4. If you fail once, simply try and try again. That is a formula that worked very well for the famous playwright George Bernard Shaw, who said, "When I was young, I observed that nine out of every 10 things I did were failures, so I did 10 times more work."
5. Protect your mind. Don't be seduced by the idea that a single failure means you are a complete failure. Avoid compounding one failure into many by shaming and blaming yourself unduly. Protect your mind by monitoring what you think. Accentuate the positive and modify the negative. Such positive thinking contributed greatly to Arnold Palmer's success as a golfer. Although he has won hundreds of trophies and awards, the only trophy in his office is a battered little cup he received for his first professional win at the Canadian Open in 1955.
In addition to that cup, he has a lone framed plaque on the wall. That plaque explains why Palmer has been successful on and off the golf course. It reads:
If you think you are beaten, you are. If you think you dare not, you don't. If you like to win but think you can't, it's almost certain you won't.
Life's battles don't always go to the stronger woman or man. But sooner or later, those who win are those who think they can.
6 Speak in ways that empower your mind. The words we use have a tremendous impact on our quality of life. Some words diminish and destroy us while others expand and empower us. Choose to think and speak with words that move you from a victim to a victor. Here are some examples:
Rather than say I should, say I could.
Rather than say I hope, say I will.
Rather than say It's not my fault, say I am responsible for my life.
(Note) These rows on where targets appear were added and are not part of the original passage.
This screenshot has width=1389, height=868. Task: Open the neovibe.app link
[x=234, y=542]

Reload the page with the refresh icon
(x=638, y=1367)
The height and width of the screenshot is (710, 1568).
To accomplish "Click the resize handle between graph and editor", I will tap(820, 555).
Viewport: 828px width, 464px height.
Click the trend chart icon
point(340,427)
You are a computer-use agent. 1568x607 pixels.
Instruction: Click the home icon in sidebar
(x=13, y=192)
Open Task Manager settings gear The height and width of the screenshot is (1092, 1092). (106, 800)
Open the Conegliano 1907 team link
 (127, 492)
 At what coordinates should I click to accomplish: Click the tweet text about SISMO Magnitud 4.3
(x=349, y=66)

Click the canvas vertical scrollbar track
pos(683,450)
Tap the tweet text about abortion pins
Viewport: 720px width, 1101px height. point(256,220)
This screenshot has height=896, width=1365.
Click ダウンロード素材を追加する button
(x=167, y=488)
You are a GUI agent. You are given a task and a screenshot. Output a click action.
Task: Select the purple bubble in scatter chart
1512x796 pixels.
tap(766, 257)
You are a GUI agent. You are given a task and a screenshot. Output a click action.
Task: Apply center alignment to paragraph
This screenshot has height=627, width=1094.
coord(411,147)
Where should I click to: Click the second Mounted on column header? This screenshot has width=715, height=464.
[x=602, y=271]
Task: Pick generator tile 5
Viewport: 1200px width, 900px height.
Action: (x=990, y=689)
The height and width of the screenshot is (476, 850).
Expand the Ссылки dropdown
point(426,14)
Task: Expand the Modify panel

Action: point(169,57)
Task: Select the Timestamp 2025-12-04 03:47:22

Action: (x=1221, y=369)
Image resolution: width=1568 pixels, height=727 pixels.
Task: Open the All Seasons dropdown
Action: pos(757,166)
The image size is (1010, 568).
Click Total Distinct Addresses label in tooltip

Rather than say It's a big problem, say It's a big opportunity.
Rather than say Life is a struggle, say Life is an adventure.
Rather than say This is terrible, say This is a learning experience.
Rather than say If only, say Next time.
Rather than say It's hopeless, say I will find ways to open a new door.
Rather than say, This is a bitter experience, say I want to learn and grow from the experience.
7. Recommit to your goals. Failure is not falling down. True failure is remaining where you have fallen. Do not allow yourself to be frozen in place because you have experienced a failure. Rise up, recommit to your goals and go at it. Again.
"A failure is not someone who has tried and failed; it is someone who has given up trying and resigned himself to failure; it is not a condition, but an attitude," observes journalist Sydney J. Harris.
When Dr. Laurence J. Peter first submitted his manuscript, The Peter Principle: Why Things Always Go Wrong, to McGraw-Hill Publishers in 1964, an editor wrote back: "I can foresee no commercial possibilities for such a book and consequently can offer no encouragement." In spite of that negative response to his work, Dr. Peter continued to query publishing houses. Thirty publishers and 30 rejections later, William Morrow & Company paid a mere $2,500 for the manuscript and ordered a printing of 10,000 copies. It sold more than 200,000 copies in its first year, was on the New York Times best-seller list through 1970 and was translated into 38 languages. The lesson is clear: Those who see their dreams come true are those who renew their dedication to their goals.
Finally, it is important to remind yourself that failure is not the finish line. It ought to be viewed for what it really is: a setback, a temporary event and ultimately, a situation that can be regulated, rectified, remedied, repaired and risen above.